Bacaan Latihan:

--

Banjir bandang di Jember, menurut Muzammil, adalah banjir terburuk selama 50 tahun terakhir. ”Itu terjadi karena banyaknya penebangan liar di hutan Pegunungan Argopuro,” kata Muzammil. Dia mencatat, sejak akhir 1990-an, pembalakan liar adalah hal biasa di sana. Warga menyebut pembalakan liar sebagai pramuka, singkatan dari ”praoto (truk) muat kayu”.
Kecurigaan Muzammil ini sama dengan apa yang dikatakan Ketua DPRD Kabupaten Jember H.M. Madini Faruq. Menurut dia, dinas dan instansi terkait terlalu mudah mengeluarkan izin penebangan hutan. Sinyalemen itu klop dengan data penyusutan luas hutan lindung di Kabupaten Jember. Pada 2001, luasnya 45.471 hektare, namun tiga tahun kemudian hanya 28.360 hektare.
Hutan yang tersisa kini dikelola oleh aneka instansi, yakni Perum Perhutani, Balai Konservasi Sumber Daya Alam (BKSDA) Wilayah II Jawa Timur, Perusahaan Daerah Perkebunan, Kodam Brawijaya, dan masyarakat.
Kondisi hutan-hutan itu juga mulai bikin cemas. Menurut Menteri Kehutanan Ka’ban, kerusakan seperti itu hampir terjadi di semua gunung di Jawa. Banyak hutan di lereng-lereng yang kini beralih menjadi kebun dan ladang (lihat Petaka di Balik Kebun Kopi). ”Bila ada curah hujan yang tinggi, seperti di Jember hujan selama tiga hari, tanah tak akan mampu menampung air, dan akhirnya banjir,” katanya.

--

Data Tinjauan:
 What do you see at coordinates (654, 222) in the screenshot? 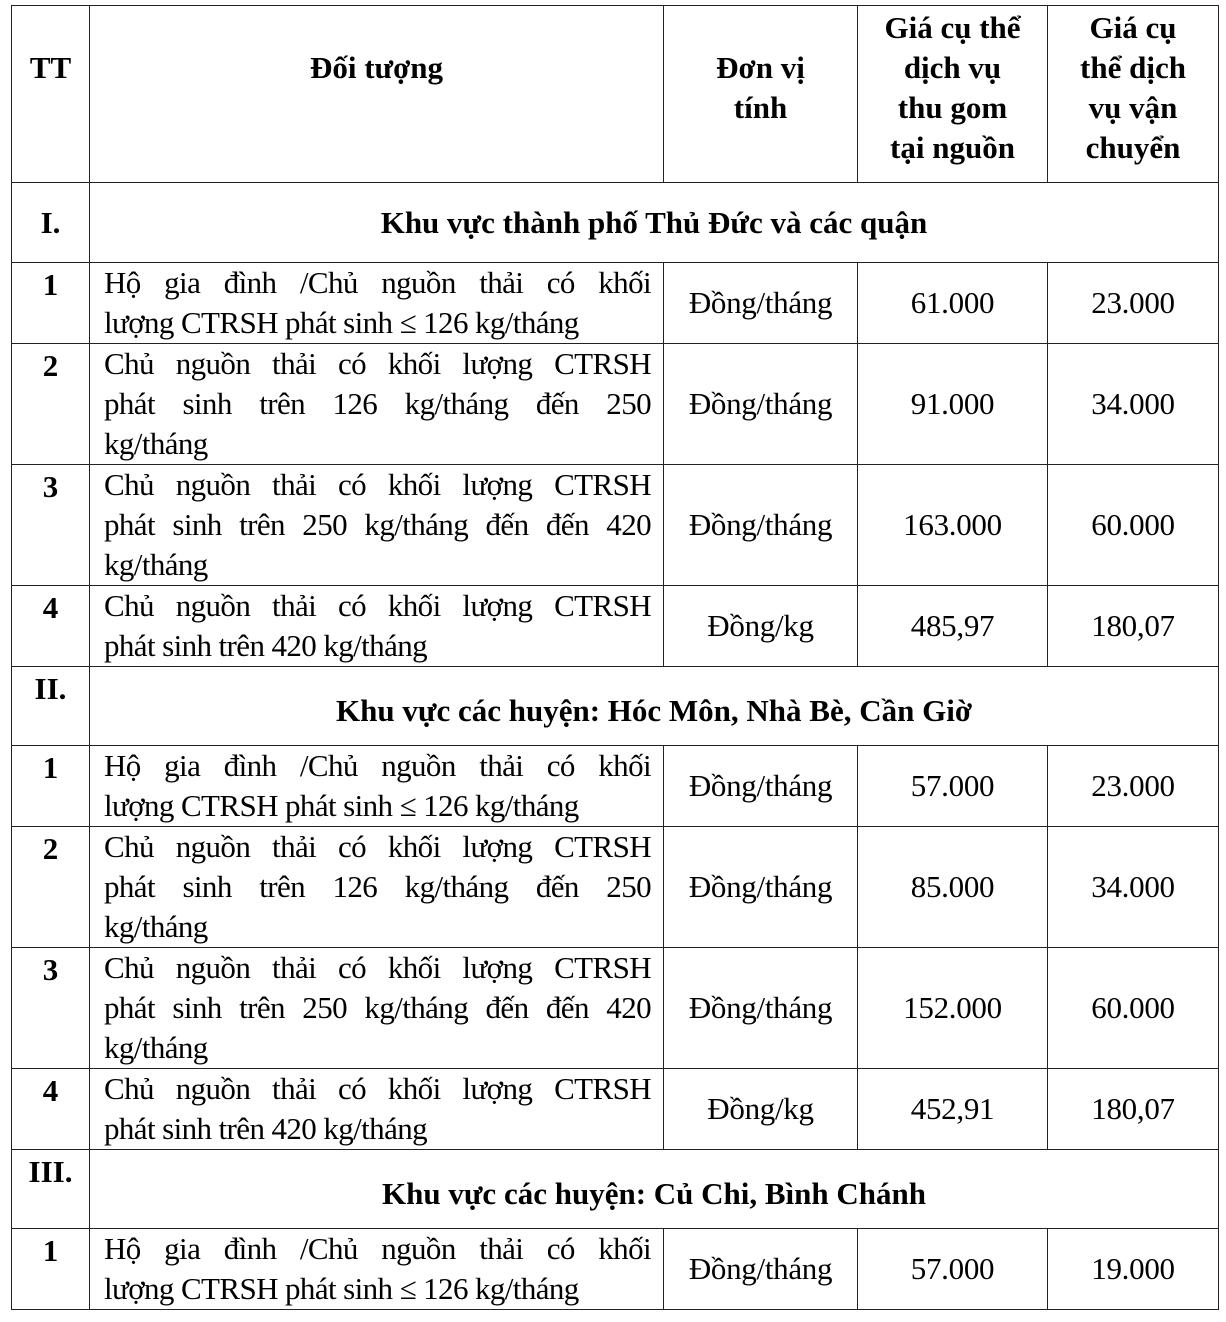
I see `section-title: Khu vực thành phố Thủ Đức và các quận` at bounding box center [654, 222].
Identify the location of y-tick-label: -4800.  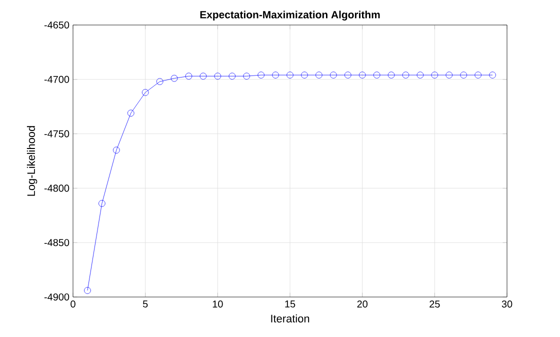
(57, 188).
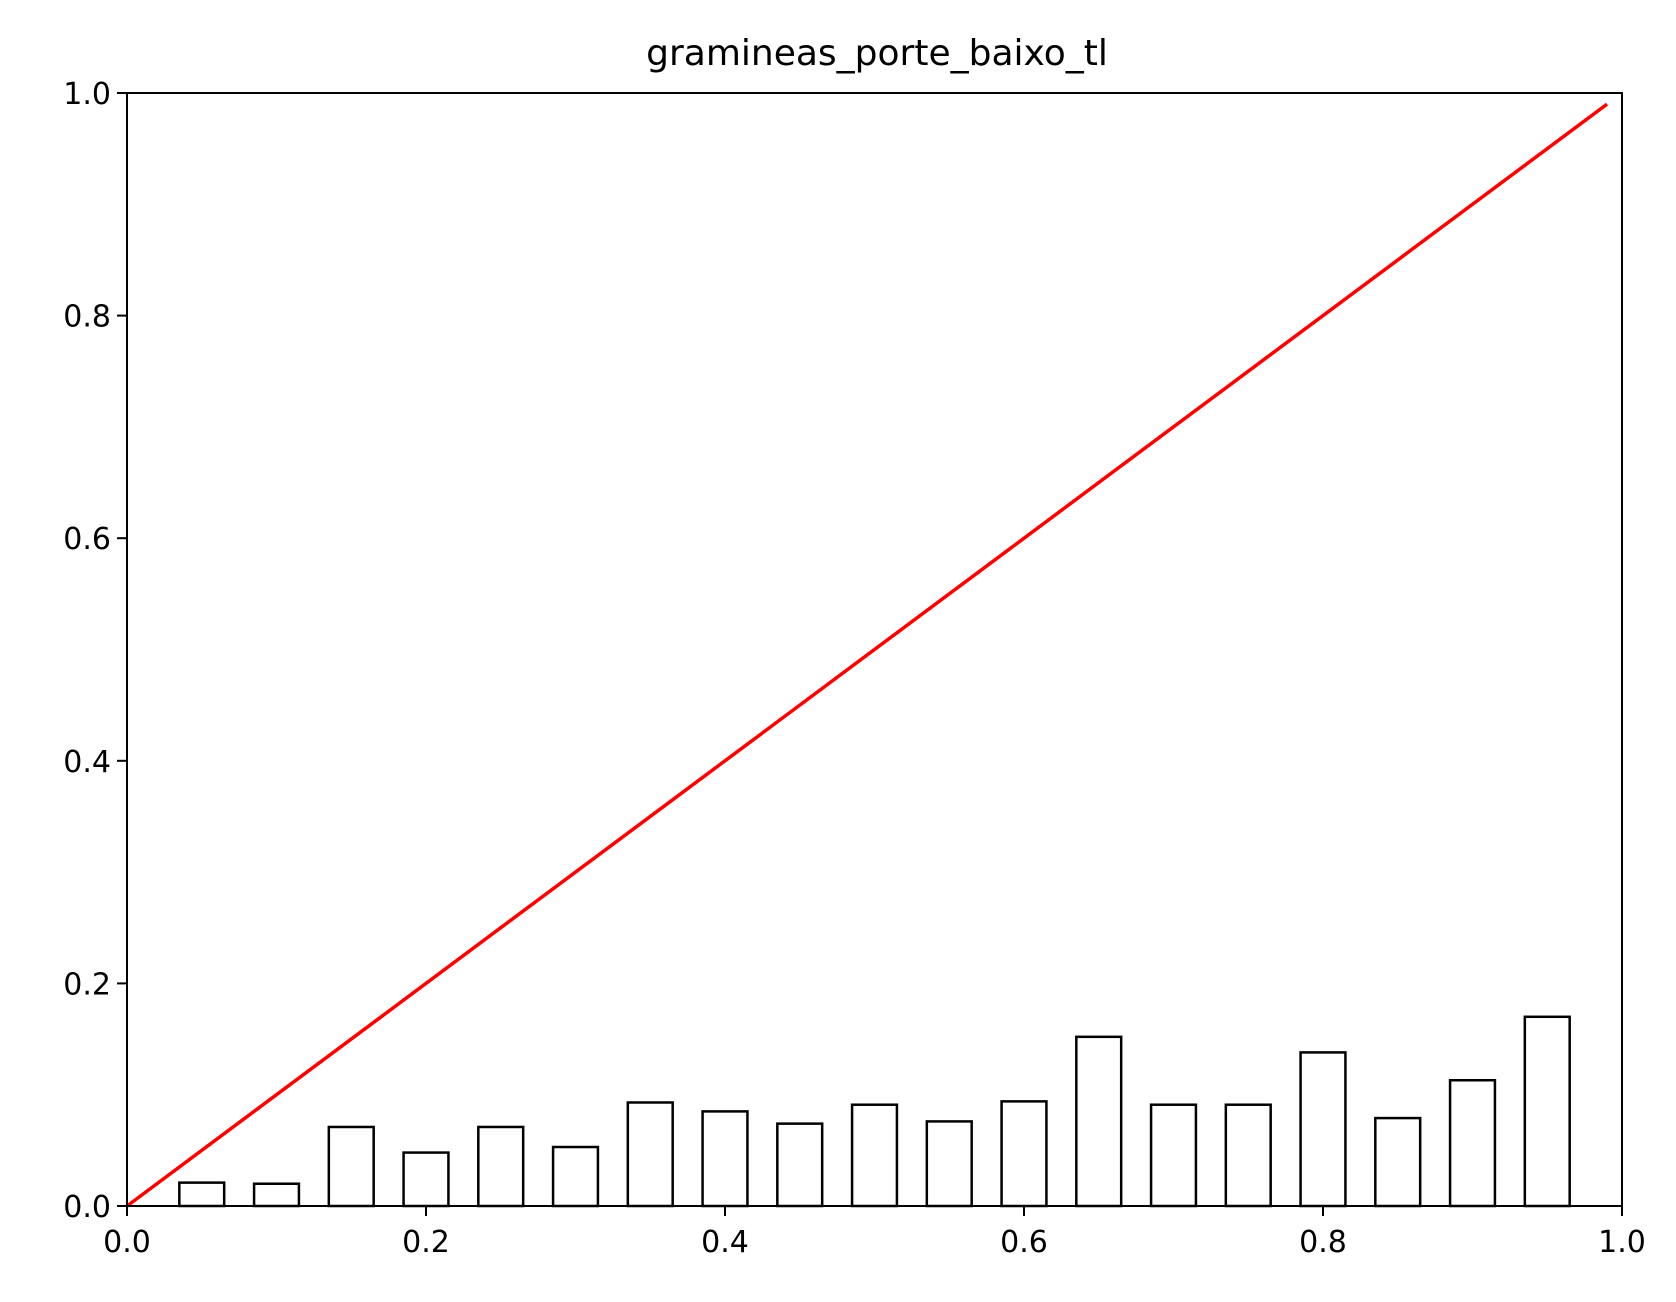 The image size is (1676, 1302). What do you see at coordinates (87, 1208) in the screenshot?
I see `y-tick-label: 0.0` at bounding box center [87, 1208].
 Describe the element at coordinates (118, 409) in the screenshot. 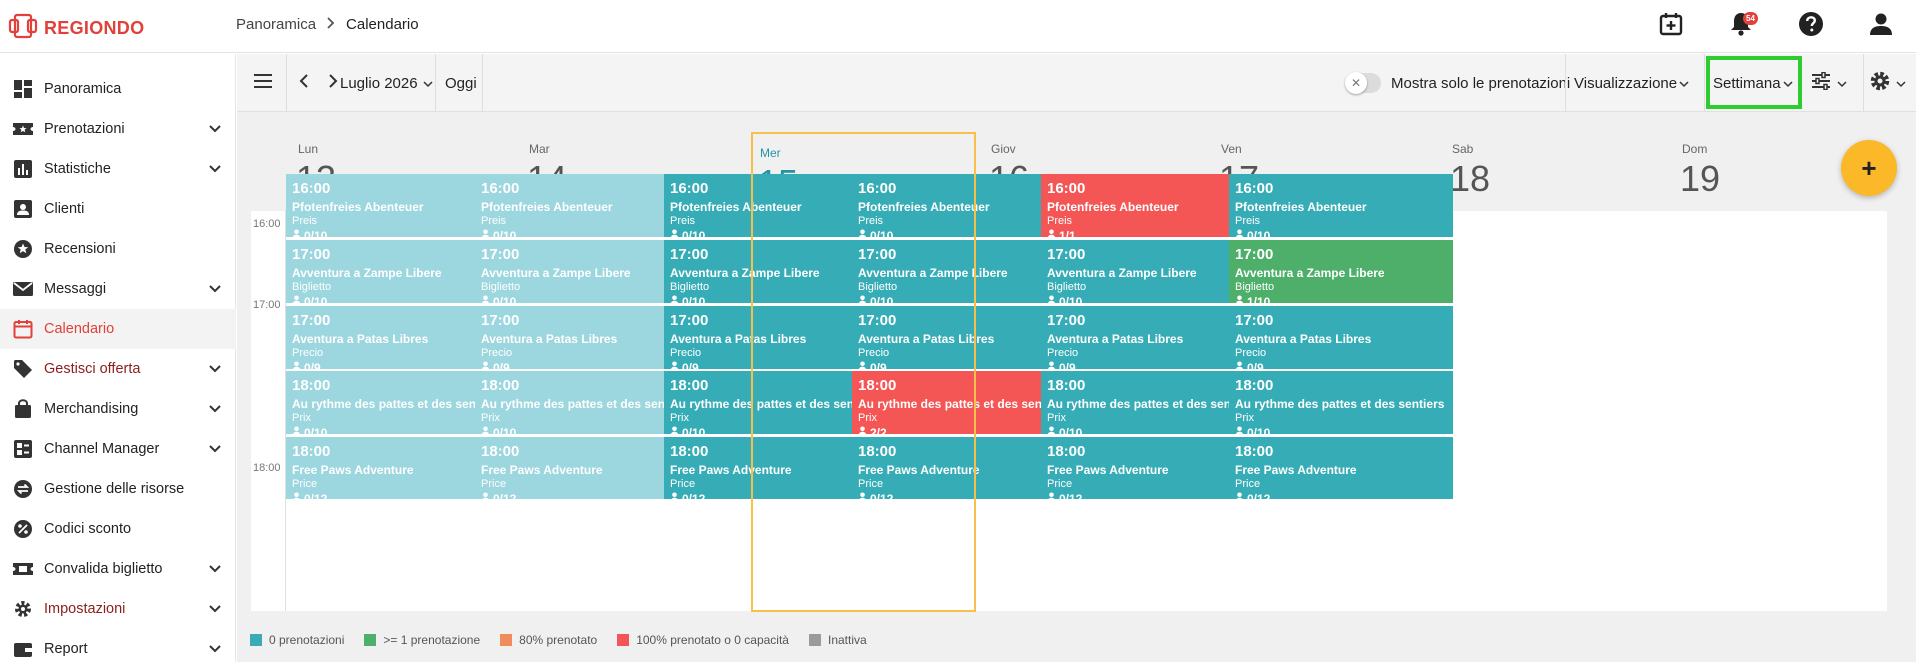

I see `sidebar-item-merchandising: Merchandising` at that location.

--

Instruksi Kerja:
a) Menurut bacaan latihan, berapa luas hutan lindung di Kabupaten Jember pada 2001?
b) Sajikan baris-baris catatan sebagai tabel Markdown dengan kolom No. dan Teks, mulai dari baris pertama catatan dan berakhir pada baris yang memuat "center [87, 1208].", termasuk kedua ujungnya. Lewati baris kosong dan jangan sertakan gambar dalam jawaban.

Hasil yang Diharapkan:
a) 45.471 hektare.

b)
| No. | Teks |
|---|---|
| 1 |  What do you see at coordinates (654, 222) in the screenshot?  |
| 2 | I see `section-title: Khu vực thành phố Thủ Đức và các quận` at bounding box center [654, 222]. |
| 3 | Identify the location of y-tick-label: -4800.   |
| 4 | (57, 188). |
| 5 |  The image size is (1676, 1302). What do you see at coordinates (87, 1208) in the screenshot? |
| 6 | I see `y-tick-label: 0.0` at bounding box center [87, 1208]. |